FILED UNDER: Feature preview

Making our young people creative is crucial to the nation’s future, according to a reborn Creative Partnerships, but too many key players in the arts, politics and education are not yet convinced, reports Simon Tait

Cultural heavyweights – the likes of Nick Serota, Ekow Eshun, Vikki Heywood and Carole Souter - were out in force in the lecture theatre of the RSA a month ago for the launch of a paper entitled Get It: The Power of Cultural Learning, produced by something called the Culture and Learning Consortium, a new name on the scene. In the front row, looking not a little proprietorial, was the chief executive of another new name, Creativity Culture & Education.

He is Paul Collard, who until the start of April was director of Creative Partnerships, the sometime controversial creativity programme for schools set up nearly seven years ago under the Arts Council with, in that time, an accumulated £110m of revenue funding. Since then it’s worked with almost a million young people and 5,000 schools across England, liaising with artists, arts organisations and local authorities to bring programmes to young people.
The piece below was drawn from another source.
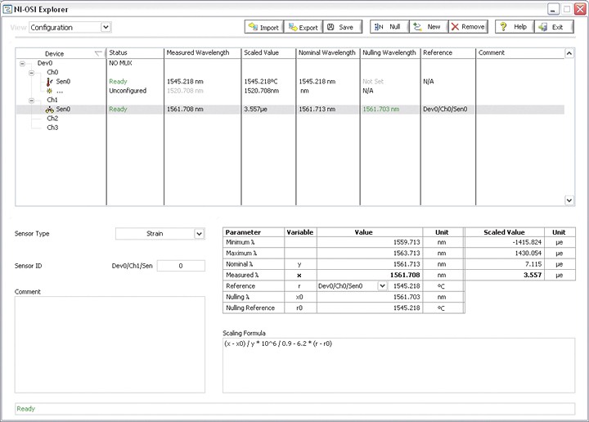Image resolution: width=589 pixels, height=422 pixels.
Task: Collapse the Dev0 tree node
Action: (22, 63)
CP has now enlarged itself into CCE and the advents of the new organisation, the new consortium and the paper are all connected with the fact that, for all its cash, its 200-odd staff and its successful initiatives, the CP message still hasn’t been getting all the way home.

Some government departments, schools and even the arts and cultural institutions themselves, says Collard, have not entirely bought into the fact that creativity is, in effect, the fourth R. Unless we all get it we are doomed, he says, it’s as fundamental as that.